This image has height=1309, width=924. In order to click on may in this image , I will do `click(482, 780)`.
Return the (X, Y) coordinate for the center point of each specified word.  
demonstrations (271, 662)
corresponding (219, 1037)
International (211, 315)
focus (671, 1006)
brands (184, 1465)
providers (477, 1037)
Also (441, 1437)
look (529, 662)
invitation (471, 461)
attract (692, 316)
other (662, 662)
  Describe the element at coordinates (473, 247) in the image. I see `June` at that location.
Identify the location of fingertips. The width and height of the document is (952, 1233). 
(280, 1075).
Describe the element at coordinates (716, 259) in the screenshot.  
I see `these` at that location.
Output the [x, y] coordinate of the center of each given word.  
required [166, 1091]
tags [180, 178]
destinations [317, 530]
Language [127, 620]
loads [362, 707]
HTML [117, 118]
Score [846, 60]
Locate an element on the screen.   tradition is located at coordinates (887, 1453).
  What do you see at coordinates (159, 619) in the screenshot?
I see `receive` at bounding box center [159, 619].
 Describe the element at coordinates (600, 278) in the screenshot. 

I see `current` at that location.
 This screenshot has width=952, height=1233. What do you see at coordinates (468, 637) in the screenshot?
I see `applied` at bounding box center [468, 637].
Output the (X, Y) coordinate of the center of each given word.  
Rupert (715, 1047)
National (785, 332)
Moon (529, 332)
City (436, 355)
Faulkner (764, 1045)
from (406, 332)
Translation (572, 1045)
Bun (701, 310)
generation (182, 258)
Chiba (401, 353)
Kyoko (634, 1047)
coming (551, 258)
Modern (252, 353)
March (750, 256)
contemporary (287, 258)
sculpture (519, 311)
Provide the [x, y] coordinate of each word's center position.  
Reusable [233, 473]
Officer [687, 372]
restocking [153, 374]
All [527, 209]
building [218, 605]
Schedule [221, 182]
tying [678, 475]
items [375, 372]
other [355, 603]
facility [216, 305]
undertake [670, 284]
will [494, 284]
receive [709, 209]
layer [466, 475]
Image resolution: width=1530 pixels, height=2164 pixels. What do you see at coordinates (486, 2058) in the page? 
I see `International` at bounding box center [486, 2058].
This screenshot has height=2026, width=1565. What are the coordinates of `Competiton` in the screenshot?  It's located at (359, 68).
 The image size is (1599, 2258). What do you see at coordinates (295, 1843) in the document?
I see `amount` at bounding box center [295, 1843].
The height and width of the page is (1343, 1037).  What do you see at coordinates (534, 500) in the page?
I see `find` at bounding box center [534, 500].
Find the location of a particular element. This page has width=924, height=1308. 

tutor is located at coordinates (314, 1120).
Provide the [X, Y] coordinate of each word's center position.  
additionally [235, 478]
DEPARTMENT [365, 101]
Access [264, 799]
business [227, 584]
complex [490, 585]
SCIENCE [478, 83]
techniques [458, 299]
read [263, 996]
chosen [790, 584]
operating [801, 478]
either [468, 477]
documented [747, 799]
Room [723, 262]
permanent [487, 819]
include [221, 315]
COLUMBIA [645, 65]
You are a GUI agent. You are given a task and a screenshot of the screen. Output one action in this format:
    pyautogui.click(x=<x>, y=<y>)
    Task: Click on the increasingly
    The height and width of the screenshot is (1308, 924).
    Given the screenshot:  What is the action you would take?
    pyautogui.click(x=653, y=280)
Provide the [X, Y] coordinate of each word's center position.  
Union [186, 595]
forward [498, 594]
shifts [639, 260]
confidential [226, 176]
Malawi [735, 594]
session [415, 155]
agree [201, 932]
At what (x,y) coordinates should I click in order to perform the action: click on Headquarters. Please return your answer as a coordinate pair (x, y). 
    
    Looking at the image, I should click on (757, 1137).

◆ **Task goal**: Present every line of the items above as a numbered list, leaving out any blank lines.

◆ **Result for this task**:
1. This image has height=1309, width=924. In order to click on may in this image , I will do `click(482, 780)`.
2. Return the (X, Y) coordinate for the center point of each specified word.  
3. demonstrations (271, 662)
4. corresponding (219, 1037)
5. International (211, 315)
6. focus (671, 1006)
7. brands (184, 1465)
8. providers (477, 1037)
9. Also (441, 1437)
10. look (529, 662)
11. invitation (471, 461)
12. attract (692, 316)
13. other (662, 662)
14.   Describe the element at coordinates (473, 247) in the image. I see `June` at that location.
15. Identify the location of fingertips. The width and height of the document is (952, 1233). 
16. (280, 1075).
17. Describe the element at coordinates (716, 259) in the screenshot.  
18. I see `these` at that location.
19. Output the [x, y] coordinate of the center of each given word.  
20. required [166, 1091]
21. tags [180, 178]
22. destinations [317, 530]
23. Language [127, 620]
24. loads [362, 707]
25. HTML [117, 118]
26. Score [846, 60]
27. Locate an element on the screen.   tradition is located at coordinates (887, 1453).
28.   What do you see at coordinates (159, 619) in the screenshot?
29. I see `receive` at bounding box center [159, 619].
30.  Describe the element at coordinates (600, 278) in the screenshot. 
31. I see `current` at that location.
32.  This screenshot has width=952, height=1233. What do you see at coordinates (468, 637) in the screenshot?
33. I see `applied` at bounding box center [468, 637].
34. Output the (X, Y) coordinate of the center of each given word.  
35. Rupert (715, 1047)
36. National (785, 332)
37. Moon (529, 332)
38. City (436, 355)
39. Faulkner (764, 1045)
40. from (406, 332)
41. Translation (572, 1045)
42. Bun (701, 310)
43. generation (182, 258)
44. Chiba (401, 353)
45. Kyoko (634, 1047)
46. coming (551, 258)
47. Modern (252, 353)
48. March (750, 256)
49. contemporary (287, 258)
50. sculpture (519, 311)
51. Provide the [x, y] coordinate of each word's center position.  
52. Reusable [233, 473]
53. Officer [687, 372]
54. restocking [153, 374]
55. All [527, 209]
56. building [218, 605]
57. Schedule [221, 182]
58. tying [678, 475]
59. items [375, 372]
60. other [355, 603]
61. facility [216, 305]
62. undertake [670, 284]
63. will [494, 284]
64. receive [709, 209]
65. layer [466, 475]
66. Image resolution: width=1530 pixels, height=2164 pixels. What do you see at coordinates (486, 2058) in the page? 
67. I see `International` at bounding box center [486, 2058].
68. This screenshot has height=2026, width=1565. What are the coordinates of `Competiton` in the screenshot?  It's located at (359, 68).
69.  The image size is (1599, 2258). What do you see at coordinates (295, 1843) in the document?
70. I see `amount` at bounding box center [295, 1843].
71. The height and width of the page is (1343, 1037).  What do you see at coordinates (534, 500) in the page?
72. I see `find` at bounding box center [534, 500].
73. Find the location of a particular element. This page has width=924, height=1308. 
74. tutor is located at coordinates (314, 1120).
75. Provide the [X, Y] coordinate of each word's center position.  
76. additionally [235, 478]
77. DEPARTMENT [365, 101]
78. Access [264, 799]
79. business [227, 584]
80. complex [490, 585]
81. SCIENCE [478, 83]
82. techniques [458, 299]
83. read [263, 996]
84. chosen [790, 584]
85. operating [801, 478]
86. either [468, 477]
87. documented [747, 799]
88. Room [723, 262]
89. permanent [487, 819]
90. include [221, 315]
91. COLUMBIA [645, 65]
92. You are a GUI agent. You are given a task and a screenshot of the screen. Output one action in this format:
93.     pyautogui.click(x=<x>, y=<y>)
94.     Task: Click on the increasingly
95.     The height and width of the screenshot is (1308, 924).
96.     Given the screenshot:  What is the action you would take?
97.     pyautogui.click(x=653, y=280)
98. Provide the [X, Y] coordinate of each word's center position.  
99. Union [186, 595]
100. forward [498, 594]
101. shifts [639, 260]
102. confidential [226, 176]
103. Malawi [735, 594]
104. session [415, 155]
105. agree [201, 932]
106. At what (x,y) coordinates should I click in order to perform the action: click on Headquarters. Please return your answer as a coordinate pair (x, y). 
107.     Looking at the image, I should click on (757, 1137).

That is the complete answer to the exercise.